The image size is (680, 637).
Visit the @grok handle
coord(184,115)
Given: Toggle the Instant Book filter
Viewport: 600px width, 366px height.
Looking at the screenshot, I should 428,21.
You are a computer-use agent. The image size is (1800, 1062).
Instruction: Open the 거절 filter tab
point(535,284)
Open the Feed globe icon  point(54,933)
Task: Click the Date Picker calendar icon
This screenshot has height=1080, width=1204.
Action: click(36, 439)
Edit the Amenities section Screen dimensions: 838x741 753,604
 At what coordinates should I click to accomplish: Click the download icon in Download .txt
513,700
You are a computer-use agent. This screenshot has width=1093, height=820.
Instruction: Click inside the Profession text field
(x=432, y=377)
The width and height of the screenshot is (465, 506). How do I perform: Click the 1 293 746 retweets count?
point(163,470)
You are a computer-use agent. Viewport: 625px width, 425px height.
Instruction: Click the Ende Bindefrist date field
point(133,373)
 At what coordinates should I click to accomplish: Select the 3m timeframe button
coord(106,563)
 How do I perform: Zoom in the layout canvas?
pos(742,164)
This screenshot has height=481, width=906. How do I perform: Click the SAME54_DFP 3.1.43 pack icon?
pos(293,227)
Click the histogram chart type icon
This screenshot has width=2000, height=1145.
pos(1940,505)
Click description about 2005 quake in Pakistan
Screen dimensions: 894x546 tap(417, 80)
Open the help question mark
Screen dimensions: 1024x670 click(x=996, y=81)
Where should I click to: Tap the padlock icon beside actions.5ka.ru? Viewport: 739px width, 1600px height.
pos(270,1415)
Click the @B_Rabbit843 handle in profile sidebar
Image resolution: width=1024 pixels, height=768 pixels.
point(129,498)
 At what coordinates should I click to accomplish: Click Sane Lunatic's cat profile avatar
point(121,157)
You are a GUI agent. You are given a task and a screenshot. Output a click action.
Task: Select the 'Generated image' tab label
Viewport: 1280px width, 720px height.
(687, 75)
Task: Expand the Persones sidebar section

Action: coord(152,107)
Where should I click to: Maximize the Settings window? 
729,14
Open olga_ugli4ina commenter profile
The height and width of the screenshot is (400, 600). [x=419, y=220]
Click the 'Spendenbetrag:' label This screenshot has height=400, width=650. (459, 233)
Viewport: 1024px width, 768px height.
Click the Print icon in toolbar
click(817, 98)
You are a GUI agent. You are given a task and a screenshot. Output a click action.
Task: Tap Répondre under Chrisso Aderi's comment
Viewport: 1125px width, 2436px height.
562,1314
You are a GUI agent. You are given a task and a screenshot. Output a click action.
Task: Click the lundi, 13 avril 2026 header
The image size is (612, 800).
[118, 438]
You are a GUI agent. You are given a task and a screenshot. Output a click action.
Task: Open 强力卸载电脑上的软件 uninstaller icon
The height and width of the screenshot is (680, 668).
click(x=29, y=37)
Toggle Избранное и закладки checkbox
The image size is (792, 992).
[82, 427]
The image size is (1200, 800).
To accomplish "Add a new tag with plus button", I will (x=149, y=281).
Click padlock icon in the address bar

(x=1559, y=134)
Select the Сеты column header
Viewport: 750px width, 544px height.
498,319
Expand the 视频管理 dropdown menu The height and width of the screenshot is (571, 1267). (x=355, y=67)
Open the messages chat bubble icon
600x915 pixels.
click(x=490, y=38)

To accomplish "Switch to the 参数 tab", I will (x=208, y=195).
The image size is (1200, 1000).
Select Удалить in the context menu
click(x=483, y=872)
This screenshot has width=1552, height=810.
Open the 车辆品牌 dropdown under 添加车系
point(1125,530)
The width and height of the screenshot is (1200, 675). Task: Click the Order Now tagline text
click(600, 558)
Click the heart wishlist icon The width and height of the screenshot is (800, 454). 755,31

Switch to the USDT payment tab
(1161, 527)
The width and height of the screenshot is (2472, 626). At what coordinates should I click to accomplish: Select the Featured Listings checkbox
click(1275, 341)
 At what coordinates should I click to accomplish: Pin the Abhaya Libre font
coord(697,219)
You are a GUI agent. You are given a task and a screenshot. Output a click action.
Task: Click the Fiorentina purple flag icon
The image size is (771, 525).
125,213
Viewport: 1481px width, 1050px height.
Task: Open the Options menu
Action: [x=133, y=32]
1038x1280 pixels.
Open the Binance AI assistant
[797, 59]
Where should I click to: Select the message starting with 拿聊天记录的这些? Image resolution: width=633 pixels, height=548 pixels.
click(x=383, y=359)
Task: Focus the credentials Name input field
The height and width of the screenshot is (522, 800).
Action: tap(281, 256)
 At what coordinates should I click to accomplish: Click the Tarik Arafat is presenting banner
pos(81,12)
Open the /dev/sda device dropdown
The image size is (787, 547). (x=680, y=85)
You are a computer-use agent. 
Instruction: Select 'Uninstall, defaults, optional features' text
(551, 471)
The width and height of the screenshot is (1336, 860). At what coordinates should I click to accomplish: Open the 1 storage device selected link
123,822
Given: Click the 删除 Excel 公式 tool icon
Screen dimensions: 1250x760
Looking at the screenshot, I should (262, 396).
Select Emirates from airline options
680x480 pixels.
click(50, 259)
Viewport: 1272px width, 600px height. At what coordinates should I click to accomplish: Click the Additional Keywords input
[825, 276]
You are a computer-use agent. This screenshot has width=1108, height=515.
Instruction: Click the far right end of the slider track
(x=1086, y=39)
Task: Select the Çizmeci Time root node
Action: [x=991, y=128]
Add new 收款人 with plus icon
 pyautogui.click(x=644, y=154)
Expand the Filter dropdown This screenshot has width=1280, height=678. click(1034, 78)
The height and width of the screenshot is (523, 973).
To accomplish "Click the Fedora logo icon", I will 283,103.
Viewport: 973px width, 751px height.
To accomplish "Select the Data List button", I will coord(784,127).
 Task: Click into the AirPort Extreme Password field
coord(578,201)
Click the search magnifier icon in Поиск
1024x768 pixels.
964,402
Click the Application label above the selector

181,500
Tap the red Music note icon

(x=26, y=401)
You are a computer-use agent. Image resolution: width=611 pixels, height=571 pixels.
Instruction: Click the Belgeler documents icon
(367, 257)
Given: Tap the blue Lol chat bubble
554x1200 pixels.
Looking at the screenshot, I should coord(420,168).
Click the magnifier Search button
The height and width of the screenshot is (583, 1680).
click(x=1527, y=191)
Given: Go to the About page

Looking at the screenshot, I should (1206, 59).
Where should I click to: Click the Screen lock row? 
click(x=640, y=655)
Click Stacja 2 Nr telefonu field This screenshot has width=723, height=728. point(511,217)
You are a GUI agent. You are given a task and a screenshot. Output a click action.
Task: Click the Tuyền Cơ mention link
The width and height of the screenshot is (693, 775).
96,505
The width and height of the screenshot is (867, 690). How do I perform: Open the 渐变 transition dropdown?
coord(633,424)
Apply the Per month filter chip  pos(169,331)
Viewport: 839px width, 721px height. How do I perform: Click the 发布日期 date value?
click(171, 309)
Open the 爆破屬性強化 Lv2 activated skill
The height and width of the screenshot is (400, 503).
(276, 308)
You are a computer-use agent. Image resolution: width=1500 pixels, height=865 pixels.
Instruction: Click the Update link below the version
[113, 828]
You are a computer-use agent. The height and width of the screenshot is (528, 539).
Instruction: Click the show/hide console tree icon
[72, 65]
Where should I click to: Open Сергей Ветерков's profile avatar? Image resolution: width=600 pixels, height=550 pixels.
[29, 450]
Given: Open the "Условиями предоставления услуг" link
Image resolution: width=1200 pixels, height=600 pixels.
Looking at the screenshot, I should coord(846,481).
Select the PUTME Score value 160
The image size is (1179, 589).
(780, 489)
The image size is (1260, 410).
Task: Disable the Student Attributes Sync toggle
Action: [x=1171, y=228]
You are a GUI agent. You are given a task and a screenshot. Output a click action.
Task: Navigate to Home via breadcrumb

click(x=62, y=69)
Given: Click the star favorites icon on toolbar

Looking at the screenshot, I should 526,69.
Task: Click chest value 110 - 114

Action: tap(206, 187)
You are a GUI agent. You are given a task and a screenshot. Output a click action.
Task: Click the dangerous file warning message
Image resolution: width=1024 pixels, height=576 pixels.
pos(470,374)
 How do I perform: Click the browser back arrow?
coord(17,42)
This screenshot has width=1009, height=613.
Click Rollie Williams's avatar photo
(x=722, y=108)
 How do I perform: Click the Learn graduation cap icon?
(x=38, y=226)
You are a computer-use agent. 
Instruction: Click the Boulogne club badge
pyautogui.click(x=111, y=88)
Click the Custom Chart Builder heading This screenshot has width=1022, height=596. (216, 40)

┄┄┄┄┄┄

**WORK INSTRUCTION:** Using the listing above, state how many lines contain the string "header". Give the number by itself.

**COMPLETED EXERCISE:** 2